Comme la plupart des bourgeoisies du monde entier, la bourgeoisie française souhaitait ardemment la victoire de Joe Biden. De son point de vue de classe, c’est logique : dans les affaires internationales (économiques, militaires et diplomatiques), Trump se comportait comme un éléphant dans un magasin de porcelaine. Il était à lui seul un facteur de désordre mondial. La victoire de Joe Biden a donc été accueillie par des soupirs de soulagement dans les cliques dirigeantes du monde entier. Pendant quelques heures, autour de quelques bouteilles de champagne, elles ont un peu oublié le fait suivant : le chaos croissant dans lequel s’enfonce le capitalisme mondial ne dépend pas de façon décisive du politicien réactionnaire qui occupe la Maison Blanche. Une fois Trump parti, tous les problèmes resteront posés. Cependant, la victoire de Joe Biden permet au moins à la bourgeoisie mondiale de n’avoir plus à redouter les tweets matinaux et plus ou moins délirants du Président des Etats-Unis.

Par contre, du point de vue de notre classe, le salariat, il n’y a aucune raison de célébrer la victoire de Joe Biden – quoiqu’en disent les dirigeants de la gauche réformiste. Bien sûr, des millions de travailleurs et de pauvres, aux Etats-Unis, se réjouissent de la défaite de Trump. Un certain nombre d’entre eux ont même des illusions dans le programme et les intentions de Biden. Mais ils ne tarderont pas à déchanter. Biden va sans doute multiplier les mesures symboliques et les gestes de « rupture » avec l’administration de son prédécesseur. Mais sur le fond de sa politique, il servira les intérêts de sa classe, la classe capitaliste. Il placera tout le poids de la crise économique sur le dos des masses exploitées et opprimées. Il imposera l’austérité budgétaire à ce qui reste de services publics. Il mènera une lutte acharnée contre les droits et les conditions de travail de l’écrasante majorité de la population. Il facilitera, par mille voies, l’enrichissement des plus riches. Il ne lèvera pas le petit doigt pour s’attaquer au racisme de la police américaine, qui continuera d’assassiner dans l’impunité la plus totale. Il s’efforcera de réprimer brutalement les mobilisations des jeunes, des travailleurs et des minorités opprimées. Il défendra les intérêts de l’impérialisme américain à travers le monde – y compris, s’il le juge possible et nécessaire, au moyen de nouvelles interventions militaires. Pour les peuples d’Amérique latine et du Moyen-Orient (entre autres), la victoire de Biden n’est certainement pas une « bonne nouvelle ».

Pour un parti de masse des travailleurs !
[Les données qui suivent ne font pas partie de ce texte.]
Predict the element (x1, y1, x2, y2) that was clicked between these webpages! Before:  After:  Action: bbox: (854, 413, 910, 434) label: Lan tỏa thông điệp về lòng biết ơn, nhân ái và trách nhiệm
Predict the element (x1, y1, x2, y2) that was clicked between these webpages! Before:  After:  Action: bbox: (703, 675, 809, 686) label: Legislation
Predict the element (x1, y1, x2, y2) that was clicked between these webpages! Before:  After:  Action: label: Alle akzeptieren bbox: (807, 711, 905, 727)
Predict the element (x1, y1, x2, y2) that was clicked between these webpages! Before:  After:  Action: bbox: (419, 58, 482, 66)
Quelles seront les conséquences du mandat de Biden sur la vie politique américaine ? C’est évident : la politique de Biden renforcera l’extrême droite ; elle placera Trump – ou un autre énergumène de son genre – dans une situation favorable en vue des élections de 2024.

La seule façon de rompre ce cercle vicieux, c’est de construire une alternative de gauche aux Démocrates et aux Républicains – ces « deux ailes droites du Parti de la Propriété », selon l’excellente formule de l’écrivain Gore Vidal. Autrement dit, la gauche et le mouvement syndical doivent rompre avec le Parti Démocrate et construire un parti ouvrier de masse, un grand parti des travailleurs américains. L’irruption d’un tel parti susciterait l’adhésion et l’enthousiasme de millions de jeunes et de salariés.

Selon les sondages, près de la moitié de la population américaine – et 70 % de la jeunesse ! – se déclare disposée à « voter pour un candidat socialiste » à la présidentielle. Malheureusement, il n’y avait de candidat « socialiste » ni en 2016, ni cette année. Et pour cause : Bernie Sanders, qui aurait pu être ce candidat, s’est rallié à Joe Biden. La plupart des dirigeants de la gauche réformiste américaine ont fait de même, sous prétexte que Biden serait un « moindre mal » que Trump. Or, comme l’expliquent nos camarades de Socialist Revolution, la section américaine de la TMI, cette politique du prétendu « moindre mal » ne peut mener qu’au pire.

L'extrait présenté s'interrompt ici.